8X8
TARA TSAPARIS
Three AM in the bathroom on the second floor—
buzzing fluorescents won’t sterilize the black.
I hate the white night,
so I leave it outside.
In circles, the door—open, close, opened, then closed.
My Room.
Not enough room
on the yellow, tiled floor.
I am closed
and open; white and black.
I don’t need to choose a side;
only a planet stands between day and night.

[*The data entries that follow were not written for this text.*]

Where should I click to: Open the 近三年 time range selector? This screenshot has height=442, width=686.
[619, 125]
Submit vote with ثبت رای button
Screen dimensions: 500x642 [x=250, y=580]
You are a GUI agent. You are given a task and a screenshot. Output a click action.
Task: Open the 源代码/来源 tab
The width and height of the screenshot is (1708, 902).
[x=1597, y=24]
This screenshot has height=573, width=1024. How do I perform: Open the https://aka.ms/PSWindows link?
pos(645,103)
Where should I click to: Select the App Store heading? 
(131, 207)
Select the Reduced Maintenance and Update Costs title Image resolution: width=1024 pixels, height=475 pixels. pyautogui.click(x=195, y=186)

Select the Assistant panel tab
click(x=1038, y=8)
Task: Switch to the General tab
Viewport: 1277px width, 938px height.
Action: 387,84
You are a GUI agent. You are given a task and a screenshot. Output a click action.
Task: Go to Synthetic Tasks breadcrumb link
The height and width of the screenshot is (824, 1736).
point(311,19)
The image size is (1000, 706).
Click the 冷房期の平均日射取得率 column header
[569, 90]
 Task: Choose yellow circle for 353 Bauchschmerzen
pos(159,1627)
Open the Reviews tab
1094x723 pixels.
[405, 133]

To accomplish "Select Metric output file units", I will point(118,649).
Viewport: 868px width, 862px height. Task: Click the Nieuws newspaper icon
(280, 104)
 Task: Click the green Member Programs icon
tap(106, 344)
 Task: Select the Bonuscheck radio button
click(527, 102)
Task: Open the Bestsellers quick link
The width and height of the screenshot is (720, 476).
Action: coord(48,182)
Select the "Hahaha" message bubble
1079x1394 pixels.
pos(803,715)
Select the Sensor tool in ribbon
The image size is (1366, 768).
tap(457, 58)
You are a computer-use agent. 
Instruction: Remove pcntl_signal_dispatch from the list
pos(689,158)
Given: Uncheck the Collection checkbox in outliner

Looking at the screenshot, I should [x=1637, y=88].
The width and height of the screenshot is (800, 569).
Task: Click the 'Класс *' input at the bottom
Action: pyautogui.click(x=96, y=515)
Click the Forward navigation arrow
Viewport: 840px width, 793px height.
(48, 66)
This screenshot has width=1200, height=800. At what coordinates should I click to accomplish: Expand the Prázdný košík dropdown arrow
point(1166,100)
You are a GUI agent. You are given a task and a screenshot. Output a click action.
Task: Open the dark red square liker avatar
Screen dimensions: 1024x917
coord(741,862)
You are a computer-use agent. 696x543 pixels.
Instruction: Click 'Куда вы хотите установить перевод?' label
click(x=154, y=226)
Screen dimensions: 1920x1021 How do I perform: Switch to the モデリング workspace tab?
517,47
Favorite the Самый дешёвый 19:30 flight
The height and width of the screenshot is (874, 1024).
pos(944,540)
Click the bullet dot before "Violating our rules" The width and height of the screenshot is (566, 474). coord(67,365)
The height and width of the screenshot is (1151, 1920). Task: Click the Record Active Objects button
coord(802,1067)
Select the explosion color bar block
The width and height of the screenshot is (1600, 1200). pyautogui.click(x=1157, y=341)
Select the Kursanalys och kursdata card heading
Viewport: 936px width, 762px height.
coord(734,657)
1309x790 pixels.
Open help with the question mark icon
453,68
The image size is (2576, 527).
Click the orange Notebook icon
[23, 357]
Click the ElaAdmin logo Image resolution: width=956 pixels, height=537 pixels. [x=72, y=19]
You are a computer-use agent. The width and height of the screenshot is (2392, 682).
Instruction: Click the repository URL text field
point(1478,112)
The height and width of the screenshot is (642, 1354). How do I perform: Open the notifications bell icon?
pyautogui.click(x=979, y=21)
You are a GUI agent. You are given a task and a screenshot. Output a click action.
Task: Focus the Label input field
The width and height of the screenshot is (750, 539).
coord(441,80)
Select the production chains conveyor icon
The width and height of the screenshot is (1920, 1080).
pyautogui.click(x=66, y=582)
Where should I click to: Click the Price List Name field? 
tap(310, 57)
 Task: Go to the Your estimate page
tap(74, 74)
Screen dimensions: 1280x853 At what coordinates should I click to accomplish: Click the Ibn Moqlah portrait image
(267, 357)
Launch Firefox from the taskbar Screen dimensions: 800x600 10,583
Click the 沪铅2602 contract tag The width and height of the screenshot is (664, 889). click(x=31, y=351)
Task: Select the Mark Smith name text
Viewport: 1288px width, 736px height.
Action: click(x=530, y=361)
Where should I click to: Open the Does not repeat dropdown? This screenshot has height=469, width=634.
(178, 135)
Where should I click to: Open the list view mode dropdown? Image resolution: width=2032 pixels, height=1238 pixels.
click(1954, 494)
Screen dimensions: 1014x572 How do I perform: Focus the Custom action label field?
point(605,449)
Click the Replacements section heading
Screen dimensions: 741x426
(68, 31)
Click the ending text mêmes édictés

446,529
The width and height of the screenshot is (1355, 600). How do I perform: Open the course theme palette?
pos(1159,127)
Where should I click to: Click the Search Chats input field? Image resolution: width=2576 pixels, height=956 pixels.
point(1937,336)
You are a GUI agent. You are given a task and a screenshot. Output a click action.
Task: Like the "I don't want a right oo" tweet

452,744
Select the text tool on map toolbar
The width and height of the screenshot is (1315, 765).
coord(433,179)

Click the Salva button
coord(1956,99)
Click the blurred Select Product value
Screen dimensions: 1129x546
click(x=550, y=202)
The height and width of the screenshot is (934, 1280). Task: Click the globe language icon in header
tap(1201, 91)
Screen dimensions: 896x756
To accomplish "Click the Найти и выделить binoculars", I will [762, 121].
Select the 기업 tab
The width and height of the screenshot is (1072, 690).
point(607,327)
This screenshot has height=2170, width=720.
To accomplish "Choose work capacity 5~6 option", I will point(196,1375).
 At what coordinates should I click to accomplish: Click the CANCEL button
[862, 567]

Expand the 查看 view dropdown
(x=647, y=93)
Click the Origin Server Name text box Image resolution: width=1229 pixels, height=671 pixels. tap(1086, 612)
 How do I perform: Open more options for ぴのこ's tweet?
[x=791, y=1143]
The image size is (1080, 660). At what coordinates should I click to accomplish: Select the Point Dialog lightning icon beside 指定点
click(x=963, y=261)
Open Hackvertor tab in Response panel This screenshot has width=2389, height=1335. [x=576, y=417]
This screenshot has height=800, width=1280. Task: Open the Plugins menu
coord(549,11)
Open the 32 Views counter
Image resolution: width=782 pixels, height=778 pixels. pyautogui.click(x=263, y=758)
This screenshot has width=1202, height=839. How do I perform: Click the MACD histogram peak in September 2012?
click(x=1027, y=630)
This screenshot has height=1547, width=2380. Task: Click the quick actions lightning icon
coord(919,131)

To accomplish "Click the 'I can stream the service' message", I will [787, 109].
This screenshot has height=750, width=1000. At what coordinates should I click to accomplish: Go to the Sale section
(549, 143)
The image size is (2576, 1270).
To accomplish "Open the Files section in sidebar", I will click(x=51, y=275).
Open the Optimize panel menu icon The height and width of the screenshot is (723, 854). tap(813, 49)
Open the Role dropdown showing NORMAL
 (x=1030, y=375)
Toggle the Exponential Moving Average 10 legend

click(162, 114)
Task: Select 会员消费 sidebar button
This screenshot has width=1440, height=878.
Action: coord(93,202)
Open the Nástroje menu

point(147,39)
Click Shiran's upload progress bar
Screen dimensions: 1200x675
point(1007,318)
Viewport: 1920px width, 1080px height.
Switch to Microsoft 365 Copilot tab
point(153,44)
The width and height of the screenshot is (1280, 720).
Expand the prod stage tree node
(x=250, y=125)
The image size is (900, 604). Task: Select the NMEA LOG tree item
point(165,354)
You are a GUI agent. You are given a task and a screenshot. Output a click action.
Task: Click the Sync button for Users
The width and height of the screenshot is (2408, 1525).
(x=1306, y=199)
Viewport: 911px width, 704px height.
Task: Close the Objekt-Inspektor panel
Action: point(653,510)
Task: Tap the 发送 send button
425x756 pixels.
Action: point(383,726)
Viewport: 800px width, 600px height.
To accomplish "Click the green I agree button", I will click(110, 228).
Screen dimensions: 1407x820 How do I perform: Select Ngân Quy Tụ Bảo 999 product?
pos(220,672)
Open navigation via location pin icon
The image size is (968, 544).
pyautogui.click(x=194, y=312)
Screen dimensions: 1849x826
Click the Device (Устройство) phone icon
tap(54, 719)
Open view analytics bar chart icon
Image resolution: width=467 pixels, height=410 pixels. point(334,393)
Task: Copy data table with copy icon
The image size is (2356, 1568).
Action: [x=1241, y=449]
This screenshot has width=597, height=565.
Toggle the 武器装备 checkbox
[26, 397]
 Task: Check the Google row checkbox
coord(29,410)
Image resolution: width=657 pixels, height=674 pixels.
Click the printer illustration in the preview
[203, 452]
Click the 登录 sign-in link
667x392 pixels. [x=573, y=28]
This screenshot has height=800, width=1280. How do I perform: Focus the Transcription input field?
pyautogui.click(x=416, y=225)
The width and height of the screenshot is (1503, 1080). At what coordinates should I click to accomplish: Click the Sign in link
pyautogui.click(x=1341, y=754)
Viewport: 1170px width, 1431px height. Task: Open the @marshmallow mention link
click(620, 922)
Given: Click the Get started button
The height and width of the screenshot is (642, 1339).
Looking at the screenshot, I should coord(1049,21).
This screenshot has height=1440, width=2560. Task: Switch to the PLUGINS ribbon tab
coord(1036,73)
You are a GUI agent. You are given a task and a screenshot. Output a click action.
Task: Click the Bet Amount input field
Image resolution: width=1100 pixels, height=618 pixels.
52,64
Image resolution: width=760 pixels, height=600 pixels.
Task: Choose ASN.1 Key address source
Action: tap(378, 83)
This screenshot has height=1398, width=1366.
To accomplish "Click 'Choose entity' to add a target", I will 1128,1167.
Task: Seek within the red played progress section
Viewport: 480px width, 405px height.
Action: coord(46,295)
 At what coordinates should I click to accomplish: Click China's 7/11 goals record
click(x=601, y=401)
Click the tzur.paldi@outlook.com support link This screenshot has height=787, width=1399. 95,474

This in between—this midnight—
this is life; this is the world without the bathroom.
But if I stay inside,
I can play pretend that there is only this floor.
All of me is black;
I can convince myself that your world is closed.
I am enclosed—
wrapped in night—
where time stops, and black is black,
and nothing escapes this 8x8 room.
My life is measured out in tiles, sinks, and floors—
pixilated and quantified inside.
An exact volume on this side.
But circles, circles are never closed.
At dawn, my life pours out the door and down to the ground floor,
scattering like marbles, and day—not night.
My Room is a room,
and gray uncertainty taints my black.
I can’t end with the black;
it won’t be on the other side.
There is no eternal room,
and it terrifies me that this closed won’t stay closed.
I am shattered by the dawn that stabs at my night,
and the gray throws me to the floor.
Now the black is muddled, and the bathroom door is closed.
The planet moves, and this side is not the night.
Be terrified of living, but whisper circles, circles, and the terror seeps inky into the floor.